Women’s History Mural è un progetto in divenire: presentato per la prima volta nel 2016 allo Utah Museum of Contemporary Art di Salt Lake, cresce di esposizione in esposizione. Le due artiste, infatti, invitano di volta in volta gli spettatori a suggerire i volti che vorrebbero vedere rappresentati creando un opera collettiva e personale insieme. Per ora, solo una donna italiana è presente ed è Maria Montessori ma Jann subito annuncia che ne verranno aggiunte molte altre. Opera itinerante e dalla forte connotazione ideologica, Women’s History Mural può essere vista in formato completo e a grandezza naturale al The Leonardo Museum’s Woman/Women Exhibit di Salt Lake City.

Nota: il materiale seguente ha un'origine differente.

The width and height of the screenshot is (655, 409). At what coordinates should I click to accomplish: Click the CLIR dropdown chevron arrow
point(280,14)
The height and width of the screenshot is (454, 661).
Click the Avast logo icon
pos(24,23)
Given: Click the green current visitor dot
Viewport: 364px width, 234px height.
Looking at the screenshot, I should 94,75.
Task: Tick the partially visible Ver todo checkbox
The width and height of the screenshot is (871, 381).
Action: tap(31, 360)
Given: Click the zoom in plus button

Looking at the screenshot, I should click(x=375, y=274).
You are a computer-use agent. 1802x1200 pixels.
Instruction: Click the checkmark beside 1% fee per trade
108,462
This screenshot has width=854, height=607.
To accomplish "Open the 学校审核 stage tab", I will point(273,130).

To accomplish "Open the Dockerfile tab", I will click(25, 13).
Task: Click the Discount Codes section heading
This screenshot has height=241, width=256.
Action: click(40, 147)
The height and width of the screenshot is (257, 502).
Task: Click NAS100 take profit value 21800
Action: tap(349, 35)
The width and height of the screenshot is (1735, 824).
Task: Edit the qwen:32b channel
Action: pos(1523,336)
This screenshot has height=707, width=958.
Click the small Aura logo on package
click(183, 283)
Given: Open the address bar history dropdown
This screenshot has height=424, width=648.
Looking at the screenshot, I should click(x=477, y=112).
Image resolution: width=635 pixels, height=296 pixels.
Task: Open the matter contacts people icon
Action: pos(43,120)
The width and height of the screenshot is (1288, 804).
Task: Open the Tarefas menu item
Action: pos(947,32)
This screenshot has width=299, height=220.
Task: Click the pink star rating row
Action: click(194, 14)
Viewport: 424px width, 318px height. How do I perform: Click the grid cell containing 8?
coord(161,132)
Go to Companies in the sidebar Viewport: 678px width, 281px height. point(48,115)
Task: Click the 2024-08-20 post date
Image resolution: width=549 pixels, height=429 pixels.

La prima donna disegnata, racconta Jann, è stata Bessie Smith, leggendaria cantante jazz afroamericana e si trova accanto a Nefertiti, Michelle Obama, Mary Shelley e Charlotte Perkins Gilman. Le dimensioni sono del tutto arbitrarie, ciò che conta è l’impatto emozionale che provocano questi volti: l’idea che qualcuno abbia potuto fare qualcosa che riteniamo impossibile genera in noi una spinta propositiva a migliorare e se è vero che spesso rimane difficile immedesimarsi fuori dal nostro contesto storico, con tutti questi volti che ci fissano ci sentiremo automaticamente protagonisti di un unica storia. Fare arte nel XXI secolo secondo Jann Haworth è una vera e propria missione. L’artista mette in scena se stesso, si spoglia di tutto rendendosi vulnerabile e il suo compito è quello di accompagnare il pubblico all’interno degli abissi della propria arte, ma tutti hanno paura del mare e per questo è necessario insistere: “Art is a journey through the sea, everybody’s frightened, but I’m right here inviting you to trust me”.